On Thursday, 7 October 2021, from 10h00 GMT, Broadcast Media Africa (BMA), in partnership with Apricity Consulting, will be hosting a virtual forum on “Risks And Disaster Safeguarding For Audio-Visual Archives In Africa”.
Leading to the Online Forum, BMA conversed with Caroline Caruelle, the Founder Associate of Archive TV. During the conversation, Caroline Caruelle highlighted the convenience of the digital world. Moreover, Caruelle raised concerns within this digital shift, noting that digitisation has led to a decline in production costs and low-cost contents access. Furthermore, Caroline hoped that the forthcoming online forum and the industry programme would offset attendees to be solution-minded rather than focusing on problem areas.
Below is the excerpt of BMA’s conversation with Caroline Caruelle:
BMA: What influenced your decision to agree to participate in the Online Forum on “Risks And Disaster Safeguarding For Audio-Visual Archives In Africa”?
Caroline Caruelle: During my professional experiences, I oversaw many audio-visuals and film heritage for various clients. I experimented with many types of risks and disasters for which our job was to put in place good practices to avoid them happening.
I am happy to share the type of risks and disaster safeguarding with the Broadcast Media audience, not to frighten people but to help to build action plans.
BMA: What aspects of the audio-visual archiving and preservation sector are you passionate about?
Caroline Caruelle: Televisions archives are fascinating because of the diversity of programmes and because archives are held by broadcasters who are not always, or not often, the right-owners of the programmes; nevertheless, considering its role and position on the market, preservation is assumed as part of its missions. It looks acceptable for “traditional” TV broadcasters, but what about web-based broadcasters for digital-born productions? Are they also concerned by preserving the files they were given to display?

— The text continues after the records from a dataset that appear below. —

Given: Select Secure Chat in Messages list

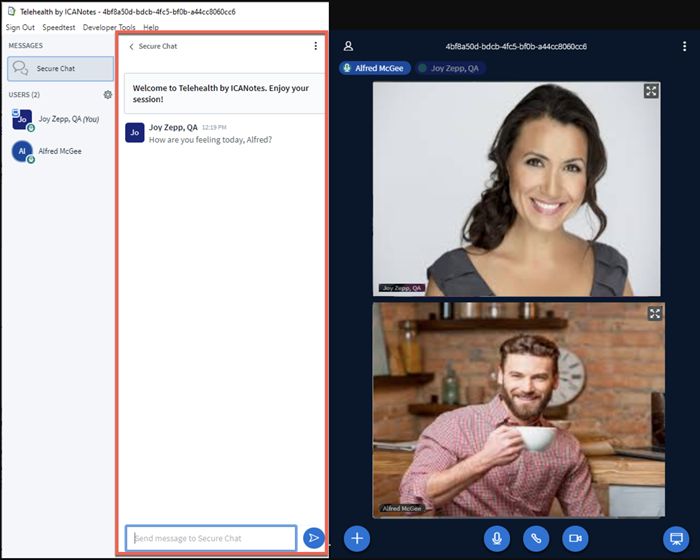Looking at the screenshot, I should 58,68.

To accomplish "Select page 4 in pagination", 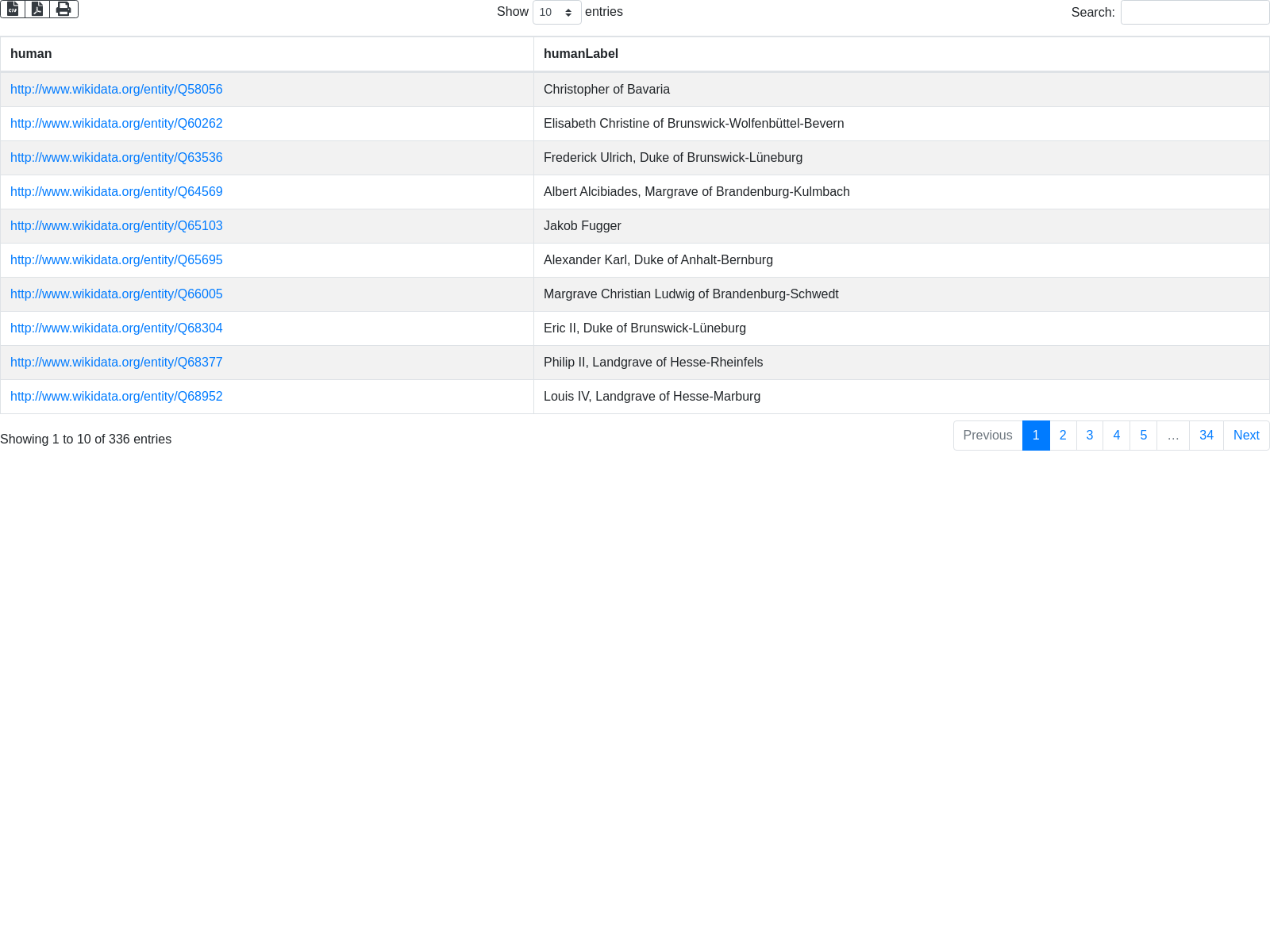I will click(x=1117, y=436).

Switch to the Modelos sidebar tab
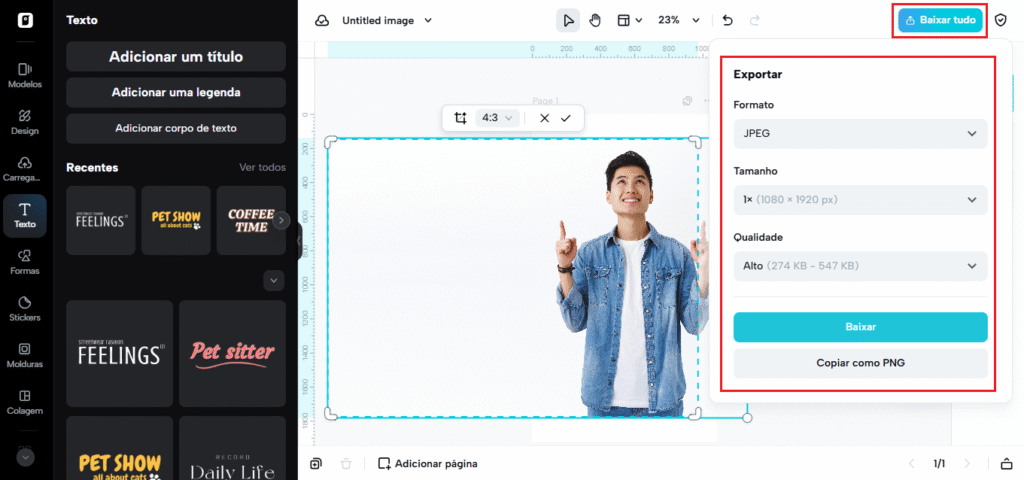(x=24, y=75)
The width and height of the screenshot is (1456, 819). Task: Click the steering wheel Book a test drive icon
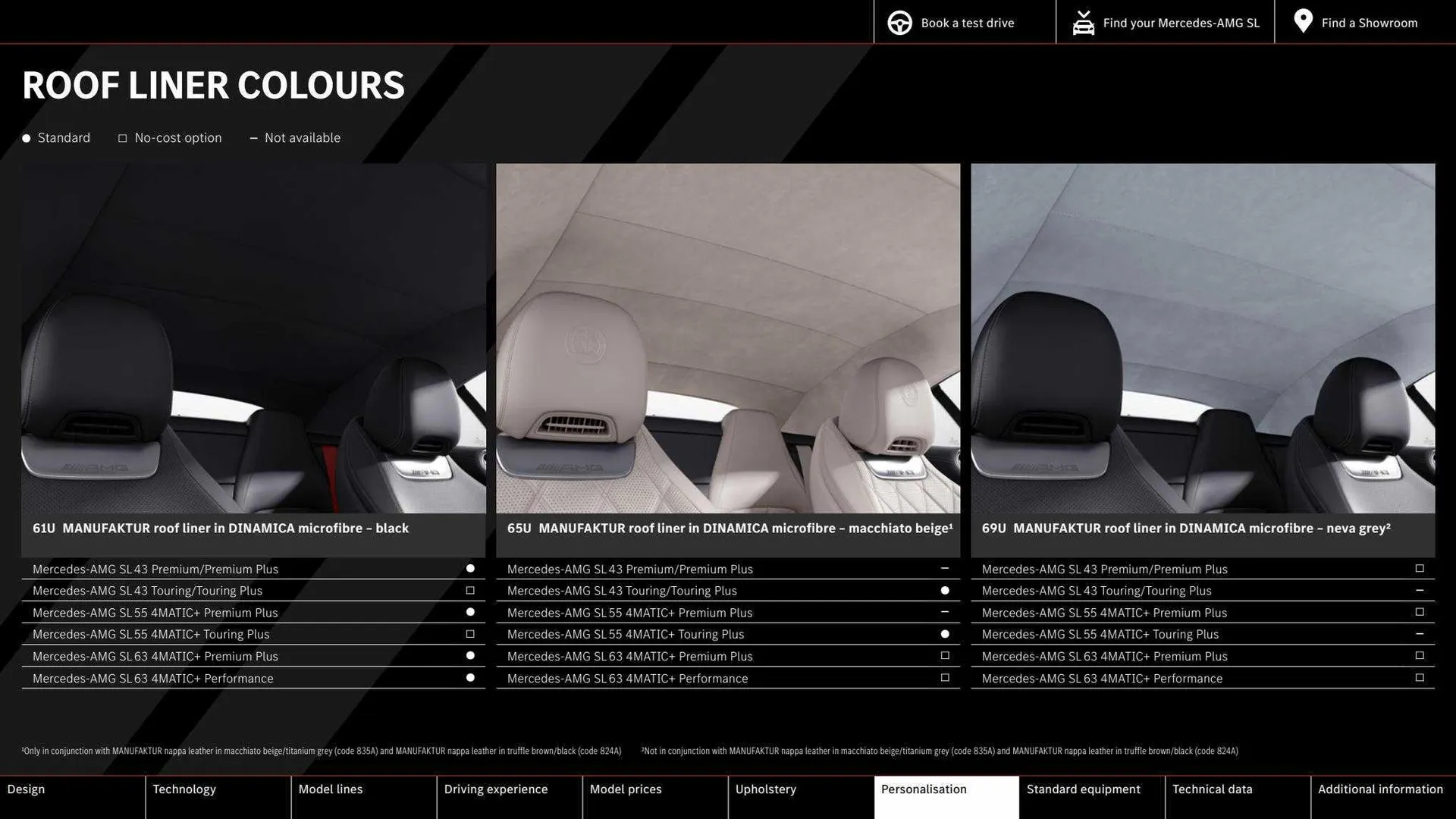point(899,22)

Corporate contents are essential and could benefit more attention because they tell a lot about the history of peoples and countries.
Film archives are essential because sustaining its film production, supporting the rebirth of old films, are building and enforcing its own culture.
Considering these different sectors, building new revenues lines for archives contents, creating a positive equation out of preserving archives contents is my passion.
BMA: What is the biggest industry challenge currently concerning the safeguarding of audio-visual archives?
Caroline Caruelle: Scope of volumes, the scope of budgets. I started in the ’90s, and till 2005/2006, safeguarding audio-visual archives meant taking care of an object, a film reel, a tape for which the owner was known or at least defined. Chase duplicates, focus on patrimonial assets (original / master) and apply preservation good practices are processes we have the knowledge and equipment for.
The digital transition of our sector is excellent news; creativity has increased massively, costs of production have gone down, more people can afford low-cost access to content. However, masters are not objects anymore; they are files. So where are the masters-files, who hold them, who is in charge of migration, preservation, safeguarding? Do we think our industry can afford for few more decades such scaling growth of zettabytes?
Hopefully, artificial intelligence helps to index contents. Hopefully, Scientifics are working to compress volumes and keep quality, to invent new types of storage (DNA data storage, holographic data storage…), but does this come with the safeguarding good-practise manual and the budget needed for?
BMA: In your opinion, what do you think can be done to improve business continuity strategies applied during disruptions?
Caroline Caruelle: We are part of a specific sector that is cultural and creative industries; business continuity managers cannot be only computer/IT-oriented people; they must understand specificities of cultural industries. So probably starting point would be to train and hire more business continuity managers specialised for our audio-visual organisations and make sure they report to the highest level within the organisation, so the practises and concerns are funded.
BMA: Could you please tell us what you hope fellow participants will take away from this industry event?
Caroline Caruelle: I would like the audience to not leave the conference with fears but a set of starting point solutions.